Yes, the marker has that main reason, but it also has the nice side-effect of avoiding the LZ compression 'around' the loop point, so I think I'll keep that.

Maxim wrote
It'd be more efficient to use absolute addresses for the LZ pointers, but that would make your data non-relocatable - unless you emit something assemblable instead of binaries.


LZ pointer are relative to the beginning of data, thus it's actually non-relocatable, and in my code I have to add that offset to a pointer in RAM.
But your idea of emitting something assemblable sounds very interesting... should I output a text file with a bunch of .db? How's the syntax in such file to make LZ pointers absolute?

Maxim wrote
One thing I think might be interesting would be to split the four channels' data into separate streams, so that they have implicit channel numbers in the data and probably a lot more scope for compression.

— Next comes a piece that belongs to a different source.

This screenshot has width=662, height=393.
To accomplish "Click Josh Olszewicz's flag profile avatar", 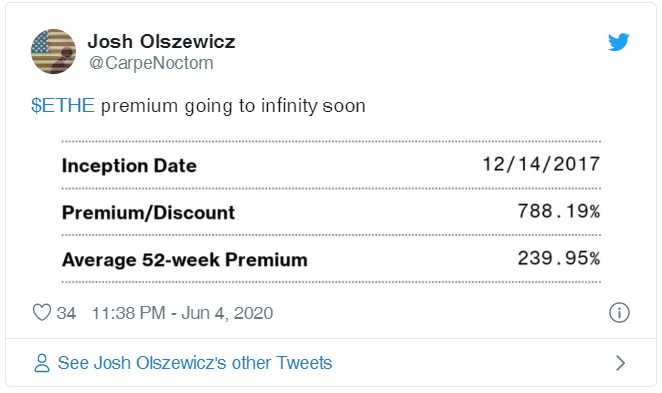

I thought about that, but I will have my code to follow 4 separate streams, which I believe it's computationally heavier :| Or am I missing something again?

Maxim wrote
The maximum byte count seems a little low, but I guess it's competing with the wait length. Did you do some analysis to see what ranges are most useful? You could use some of the reserved values for extra-long (or extra-short?) counts and pauses, using extra bytes for the data.


These values are preliminary. I have had only time to run very few tests... but it's true, I never saw (yet) a pause longer than 3 frames while I have found recurring substrings longer than 35 bytes. So I will have to really use some of the "reserved" and reduce the pause lengths range to expand the substring max lenght. Actually what I've got is just a simple POC, after all :)

Martin wrote
I would not put loop begin and end of music, things that appear only once in a song, into the normal stream, because they cost too much code space.


Well, they doesn't take so much, the whole code is just 52 instructions... and I have yet to optimize it (which I'll do later, when everything else will be decided)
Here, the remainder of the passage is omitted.